Segment Start: Data shown

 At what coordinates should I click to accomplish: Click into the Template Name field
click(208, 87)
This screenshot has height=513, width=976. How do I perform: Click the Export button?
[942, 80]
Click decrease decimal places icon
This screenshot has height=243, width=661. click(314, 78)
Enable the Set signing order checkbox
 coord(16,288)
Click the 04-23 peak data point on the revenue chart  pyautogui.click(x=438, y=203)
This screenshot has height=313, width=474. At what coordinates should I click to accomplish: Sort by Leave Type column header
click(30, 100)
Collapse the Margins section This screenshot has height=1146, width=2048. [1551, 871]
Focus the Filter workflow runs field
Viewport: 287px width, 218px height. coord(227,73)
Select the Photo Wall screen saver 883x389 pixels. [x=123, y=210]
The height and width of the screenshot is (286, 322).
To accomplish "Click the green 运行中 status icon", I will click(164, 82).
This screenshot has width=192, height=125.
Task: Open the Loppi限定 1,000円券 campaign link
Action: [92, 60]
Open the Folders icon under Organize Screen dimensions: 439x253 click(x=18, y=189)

Segment End: Data shown

Work to be completed: From the opening line of the data above through the line holding "Collapse the Margins", give every line again exactly as it stands.

Solution to the exercise:
 At what coordinates should I click to accomplish: Click into the Template Name field
click(208, 87)
This screenshot has height=513, width=976. How do I perform: Click the Export button?
[942, 80]
Click decrease decimal places icon
This screenshot has height=243, width=661. click(314, 78)
Enable the Set signing order checkbox
 coord(16,288)
Click the 04-23 peak data point on the revenue chart  pyautogui.click(x=438, y=203)
This screenshot has height=313, width=474. At what coordinates should I click to accomplish: Sort by Leave Type column header
click(30, 100)
Collapse the Margins section This screenshot has height=1146, width=2048. [1551, 871]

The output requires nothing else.